Alternatif bir yaşam biçimi düşüncesi içinde bilinmeyenler
taşıdığı için çekici geliyor. Ütopya insanlığın en eski serüvenlerindendir,
bilimle buluşunca bilimkurguya kadar uzanır. Masallar, destanlar ve dinsel
mitler açısından bakarsak bu kavramla uzak olan yerin mükemmel oluşu, cennet ya
da Yaradan’ın yakınlarında olmanın mükemmelliği anlatılır. Ütopyadaki
bilinmezliğin ardında yatan, çok uzak ve imkansız oluştur. O yüzden Türkçe
çevirisine “yokülke” önerilmiştir. Kısacası ütopyalar bu dünyada erişilmezdir,
tıpkı insan varlığının özüne dönmesi gibi. Demek ki dönüş için bilinen alemin
ötesini kurcalamak gerekiyor. Mesaj, sır, işaret budur. Maddesel bir mekan
olarak ütopya erişilmezdir, insanın içsel mekanda ütopya araması belki çok daha
gerçekçi, çok daha doğrudur. Zihin cehennemse imgelerin dili, sezginin bilgisi,
aşkın doyumu cennettir, ütopyadır. İçsel mekanlarımız cennet gibi olmadan
yeryüzü de aşkın yüzü olmayacak.
Bulunduğu yerden kaçıp gitmek sorunlardan kurtulma duygusu
vermiştir. Sorunların dışarıda olduğu yanılgısı sürdükçe insanoğlu hep oradan
oraya sürüklenecektir. İstanbul’da, evimize işimize yakınken yapamadıklarımızı
500 km ötede mi yapacağız? Bir araya gelebilenler bir mahalle ya da bir
apartman ile işe başlayamaz mı? Kendi ailelerimiz, arkadaşlarımız içinde ne
durumdayız? Bunca siyasi, dini bölünmüşlüğümüzle nereye kadar gidebiliriz? Silahla,
parayla değil, inanç ve emekle kurtarılmış bölgeler yaratmalıyız. Önemli olan
kargaşanın ortasında ayakta kalmaktır. Önemli olan kendi karanlığımızda ışığı
çoğaltmaktır. Zihnin, egonun cennetmiş gibi yapabilmenin her türlü oyununu bize
oynatacağını unutmamak gerekir. Kendimizi kandırmanın en entelektüel biçimi mi
aradığımız?
İnsanların yönetilmemesi, kendi kararlarını verebilmesi de bir
ütopyadır. Çünkü öngörüsü herkesin olgun oluşuna dayanır. Oysa her insanın
varlık düzeyi aynı değildir. Doğal farkların ortak yönetime katılması
kararların alınmasını zorlar. Farklı görüşü kabul etme, eleştirme, uygulama
olgunluğu gösterilmesi gerekir. Gruplaşmalar, dedikodular biçiminde ortaya
çıkan ego dürtülerinin yönetilmesi gerekir. Bilimin de felsefenin de yanlışı insanı uyanık, akıllı, olgun saymasıdır. Oysa insan egoların, benliklerin uykusundadır ve çoğu zaman bir makine gibi otomatik davranır.

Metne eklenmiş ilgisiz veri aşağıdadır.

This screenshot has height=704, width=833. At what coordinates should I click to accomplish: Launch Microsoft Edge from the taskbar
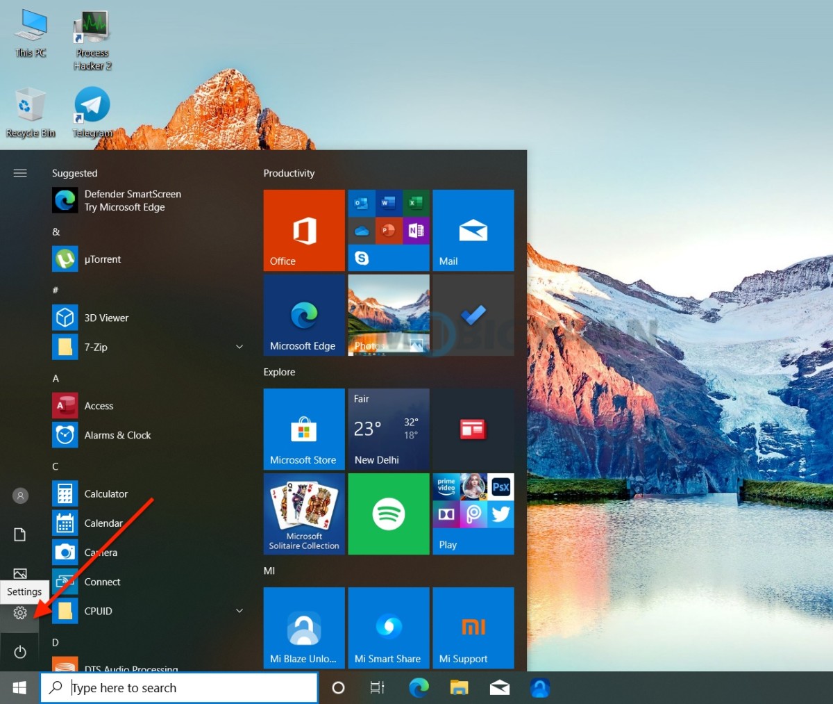pos(419,687)
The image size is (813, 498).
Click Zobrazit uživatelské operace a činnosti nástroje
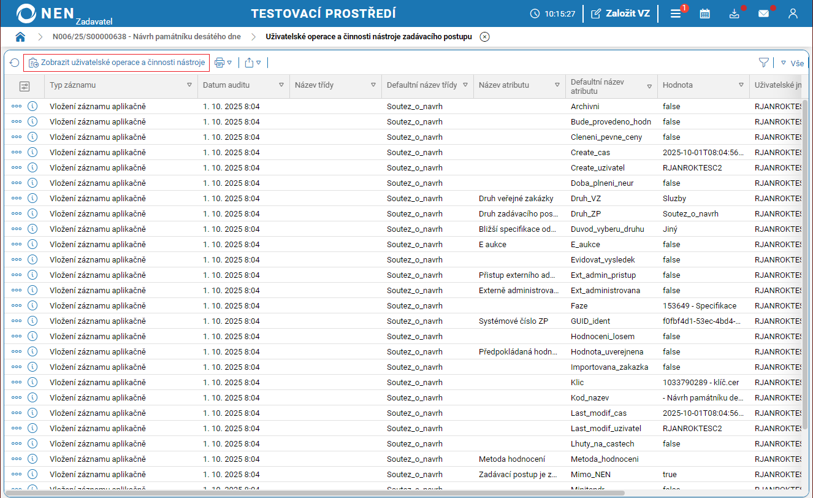click(x=116, y=63)
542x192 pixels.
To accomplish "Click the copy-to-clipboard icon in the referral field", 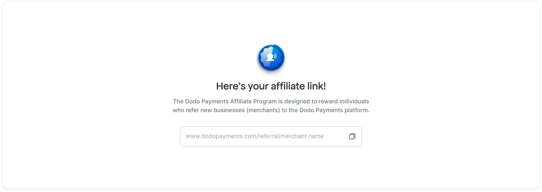I will [352, 136].
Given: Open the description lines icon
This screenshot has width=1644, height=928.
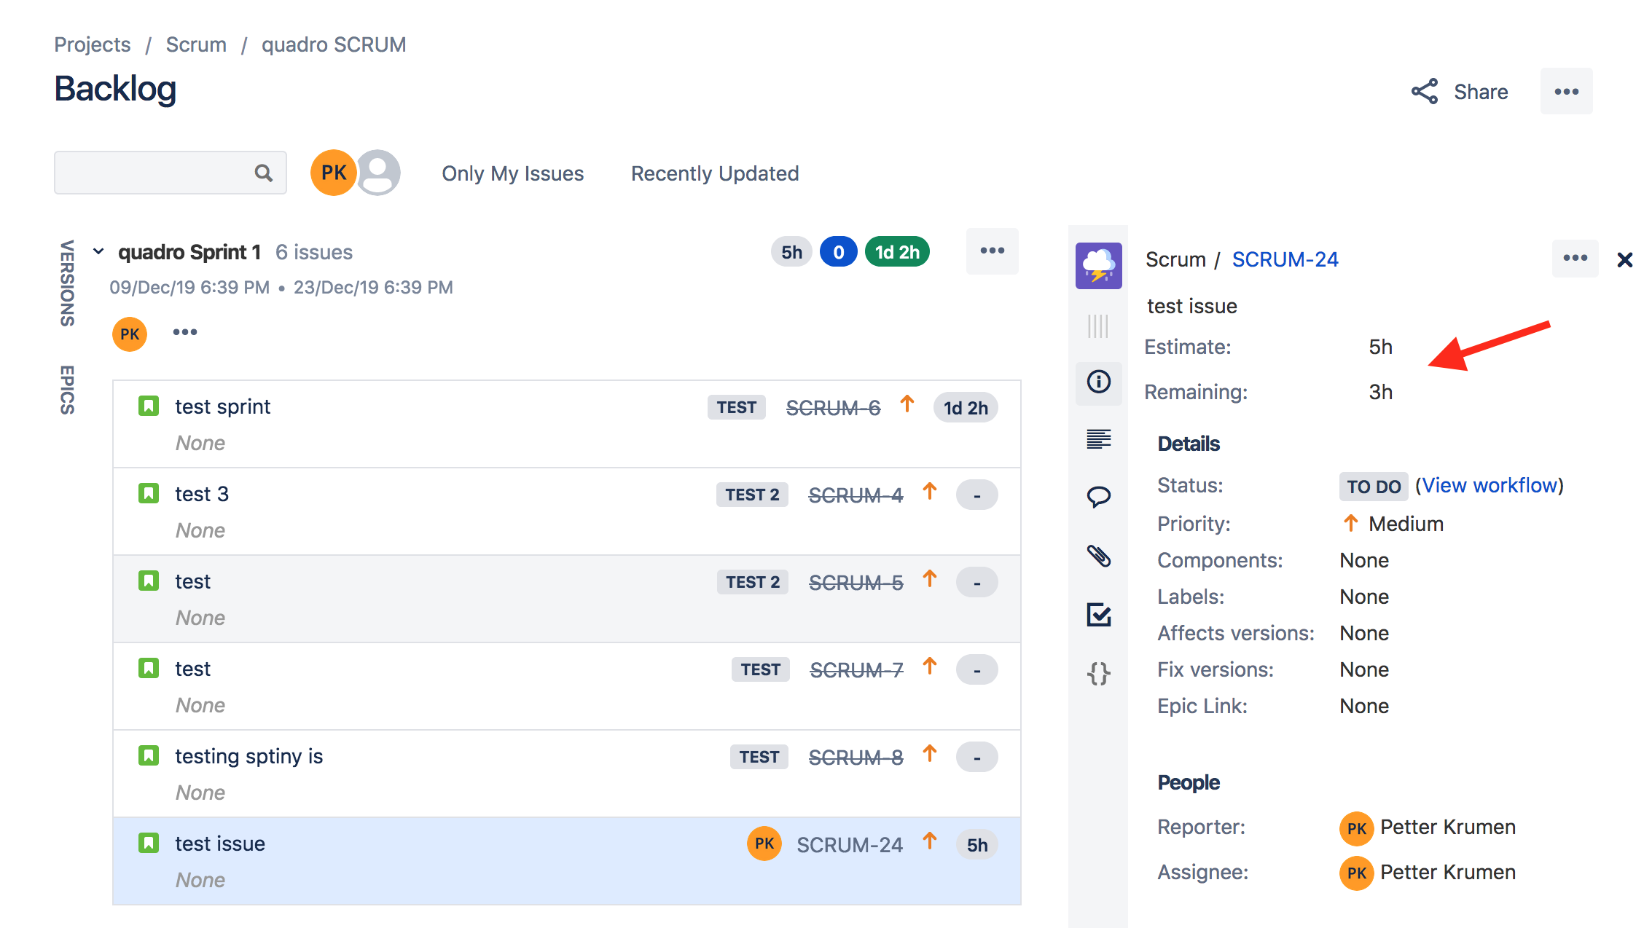Looking at the screenshot, I should [1098, 439].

Ortak akıl, bireysel egoları bir süre törpüleyebilir. Kalıcı
bir dönüşüm için ütopik çalışmalar marş motoru gibi harekete geçirici olabilir.
İnsanlar yaparken dönüşür. Belirgin bir hedef ve hedef doğrultusunda eğitimler,
pratikler gerekir. Karşılaşılabilecek içsel ve dışsal sorunları bilmek ve onlara
verilecek karşılıkları planlamak gerekir.
Proje dikkat ister. Somut bir proje yedi aşamada ilerler. Düşüncenin
ortaya konulması ve ilk toplantılar, hedefin belirlenmesi ilk iki aşamadır.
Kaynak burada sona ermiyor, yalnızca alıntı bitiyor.